I think that gave GTA IV a very strong, very different atmosphere to the 3D games in the franchise that came before it but I read that you weren’t so happy with that change in tone?

Yeah, I disagree on that. I actually didn’t like GTA IV that much when it was done because, yes, it does have the atmosphere and I think Nico Bellic is probably the best and most fleshed out GTA character in the universe, but I think we had to sacrifice so much in terms of gameplay. 

If you’ve just played a little bit of GTA IV recently, there’s four missions, right? You could either follow that car or clear out this compound, or follow this car with a time limit, or assassinate this character, or it’s a mix of all those. But that’s it.

In the games before, there were crazy missions like following the train, taking a plane to dump flyers and you didn’t know what to expect. I felt we lost a little bit too much of that gameplay in GTA IV and actually I think Rockstar thought that too because GTA V and its characters are a bit more cartoony, a bit more extreme. I think the missions in GTA V are a bit more varied too.

GTA IV is not my favorite one but a lot of people say what you’re saying is that the atmosphere is so cool that that’s what they like about GTA IV.

A lot of people viewed Saints Row as the series that carried that more chaotic, silly energy from the early 3D GTA games while Rockstar went for something more serious and lost a bit of its magic. Did you feel something similar?

In my mind, yes. It was driven by New York. Those guys were into movies and characters and that stuff and every game they got like a little bit more involved. 

I kind of liked the Saints Row thing. Maybe not quite as silly as Saints Row but I liked the variety of gameplay. 

But who am I to judge? A lot of people love GTA IV and you have to move things around a bit. I would say that GTA IV, in the GTA universe, is the odd one out because it is so serious and atmospheric but you know there’s nothing wrong with that.

We’re going back to Vice City for GTA VI. Given that setting, does that give Rockstar the perfect opportunity to bring even more fun and variety back into the series? We’ve all seen the ‘Florida Man’ memes, of course!

Yes, exactly. I think so. I think it’s a perfect match for GTA. 

It’s so over the top, the violence, the behavior, the wildlife. Everything about it just shouts GTA.

It’s been so long since Vice City that it’s exciting to revisit it and the trailers look absolutely amazing. I think it’s a good setting for that kind of GTA game. I’m looking forward to it and I think it’s going to be great.

We’ve seen the potential maps for GTA VI. How can Rockstar this time create that feel of playing within a whole region or state without falling into the mistakes you picked out around what happened with San Andreas?

I like the map. I think the map is a city and then a little bit of countryside around it like we had in GTA V and I think that’s absolutely perfect. 

In fact, in GTA IV, we had a plan to have some countryside around Liberty City too, some of upstate New York and things like that, but then very early on, we decided to just stick to New York City because of the philosophy to cut it down.
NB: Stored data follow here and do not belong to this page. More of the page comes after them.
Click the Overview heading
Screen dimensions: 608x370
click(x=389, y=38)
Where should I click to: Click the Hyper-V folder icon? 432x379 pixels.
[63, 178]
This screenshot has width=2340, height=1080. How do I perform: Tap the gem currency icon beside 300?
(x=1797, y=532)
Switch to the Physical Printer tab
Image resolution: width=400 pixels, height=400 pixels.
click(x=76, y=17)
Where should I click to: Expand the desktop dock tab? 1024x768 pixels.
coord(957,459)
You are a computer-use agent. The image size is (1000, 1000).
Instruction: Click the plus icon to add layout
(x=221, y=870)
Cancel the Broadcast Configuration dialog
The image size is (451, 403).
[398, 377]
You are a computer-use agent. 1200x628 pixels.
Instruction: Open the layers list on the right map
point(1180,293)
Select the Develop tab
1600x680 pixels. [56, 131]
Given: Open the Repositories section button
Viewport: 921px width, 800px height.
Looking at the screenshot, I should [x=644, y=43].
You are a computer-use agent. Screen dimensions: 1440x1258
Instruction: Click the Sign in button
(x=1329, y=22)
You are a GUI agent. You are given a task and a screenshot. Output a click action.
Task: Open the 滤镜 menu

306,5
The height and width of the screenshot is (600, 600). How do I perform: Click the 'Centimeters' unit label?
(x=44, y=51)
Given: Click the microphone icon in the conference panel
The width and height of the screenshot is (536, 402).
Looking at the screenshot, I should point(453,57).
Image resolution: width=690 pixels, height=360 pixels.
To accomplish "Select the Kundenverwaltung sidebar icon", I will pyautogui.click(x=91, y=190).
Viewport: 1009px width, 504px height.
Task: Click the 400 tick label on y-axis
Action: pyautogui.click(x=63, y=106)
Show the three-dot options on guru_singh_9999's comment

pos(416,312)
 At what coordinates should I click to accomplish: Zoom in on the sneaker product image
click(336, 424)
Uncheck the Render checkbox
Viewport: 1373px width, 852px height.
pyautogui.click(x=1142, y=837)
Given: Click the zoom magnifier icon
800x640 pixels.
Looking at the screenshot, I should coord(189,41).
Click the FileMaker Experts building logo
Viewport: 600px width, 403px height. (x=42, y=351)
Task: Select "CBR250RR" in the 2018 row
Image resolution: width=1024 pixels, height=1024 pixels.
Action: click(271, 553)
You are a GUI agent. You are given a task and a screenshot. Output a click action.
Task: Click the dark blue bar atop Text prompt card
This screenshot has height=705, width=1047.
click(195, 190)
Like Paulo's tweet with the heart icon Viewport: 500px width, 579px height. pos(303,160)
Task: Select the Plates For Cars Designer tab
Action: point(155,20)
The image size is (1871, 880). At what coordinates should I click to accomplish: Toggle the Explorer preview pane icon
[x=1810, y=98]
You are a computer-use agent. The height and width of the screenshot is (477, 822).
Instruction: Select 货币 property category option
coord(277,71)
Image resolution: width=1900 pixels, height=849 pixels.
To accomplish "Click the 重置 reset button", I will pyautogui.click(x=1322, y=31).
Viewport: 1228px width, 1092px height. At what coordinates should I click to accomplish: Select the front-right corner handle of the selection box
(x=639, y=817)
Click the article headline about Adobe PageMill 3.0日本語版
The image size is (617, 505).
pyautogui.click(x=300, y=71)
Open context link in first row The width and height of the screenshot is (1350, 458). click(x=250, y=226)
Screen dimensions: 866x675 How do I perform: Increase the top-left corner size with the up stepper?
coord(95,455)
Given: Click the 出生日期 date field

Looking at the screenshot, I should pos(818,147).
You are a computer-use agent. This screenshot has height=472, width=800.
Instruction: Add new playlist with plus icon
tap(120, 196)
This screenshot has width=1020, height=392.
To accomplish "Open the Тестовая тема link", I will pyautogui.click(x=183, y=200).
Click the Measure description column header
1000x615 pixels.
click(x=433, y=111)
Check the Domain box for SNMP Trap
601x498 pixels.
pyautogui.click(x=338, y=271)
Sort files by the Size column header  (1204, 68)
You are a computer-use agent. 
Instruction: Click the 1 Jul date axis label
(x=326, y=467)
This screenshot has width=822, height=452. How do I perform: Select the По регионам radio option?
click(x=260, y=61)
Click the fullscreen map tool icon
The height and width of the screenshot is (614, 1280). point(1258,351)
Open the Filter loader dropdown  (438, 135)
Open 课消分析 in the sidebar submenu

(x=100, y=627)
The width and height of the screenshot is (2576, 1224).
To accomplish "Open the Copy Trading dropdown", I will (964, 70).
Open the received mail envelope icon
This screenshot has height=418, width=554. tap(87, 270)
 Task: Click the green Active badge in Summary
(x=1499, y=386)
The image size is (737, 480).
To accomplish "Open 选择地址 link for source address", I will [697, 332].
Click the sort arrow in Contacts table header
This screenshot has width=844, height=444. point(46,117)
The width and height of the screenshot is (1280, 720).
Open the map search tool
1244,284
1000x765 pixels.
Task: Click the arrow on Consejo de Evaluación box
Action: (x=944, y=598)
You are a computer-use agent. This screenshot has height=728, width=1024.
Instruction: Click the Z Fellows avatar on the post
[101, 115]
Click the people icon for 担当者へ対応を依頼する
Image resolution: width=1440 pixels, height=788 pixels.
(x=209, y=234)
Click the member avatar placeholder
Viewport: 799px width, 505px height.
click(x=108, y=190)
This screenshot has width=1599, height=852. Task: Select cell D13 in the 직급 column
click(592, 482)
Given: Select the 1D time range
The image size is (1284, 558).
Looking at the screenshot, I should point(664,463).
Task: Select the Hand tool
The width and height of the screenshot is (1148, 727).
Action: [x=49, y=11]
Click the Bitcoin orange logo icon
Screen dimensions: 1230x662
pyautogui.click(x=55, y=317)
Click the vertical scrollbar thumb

I think GTA V was great. The idea of three cities in San Andreas was a bit silly. It wasn’t really needed and it was a lot of extra work. It’s best to have one city and make it really good so you have one vibe rather than three cities with stuff in between.

I think that games have gone too big now and a lot of players can feel intimated. It’s not really fun anymore. It feels like you have to cover too much ground. There’s too much stuff and it’s too spread out. I think keeping it relatively focused is probably a good idea.

Obviously it looks like they are going to have some of the Everglades in GTA VI and stuff like that but if it’s just Vice City and then maybe a couple of kilometers of countryside, that would be amazing.

It may be fan fiction but there’s hopes and rumours that the bottom of the map for GTA VI may expand as the game goes on to include some of the Caribbean or even a version of Colombia to have you smuggling drugs across the ocean. Could you see that being a big reveal like the flight back to Liberty City that surprised fans in San Andreas?

I would love that. I think drug running is a good match. I was actually constantly trying to push to get that into the earlier games but it never happened.

I’d have done it in a similar style to Elite where you buy stuff and then go somewhere else and sell it. They did that for one of the mobile games but that would be great.

But is that what Rockstar are doing? I don’t think so. It doesn’t really make sense. It’s a lot of extra work for what it would be.

I’m not really trying to research it all that much. There’s people that map out the whole city based on the trailers. Good for them. It’s a bit of fun. But actually, I think it frustrates me a little bit when games are announced too early. 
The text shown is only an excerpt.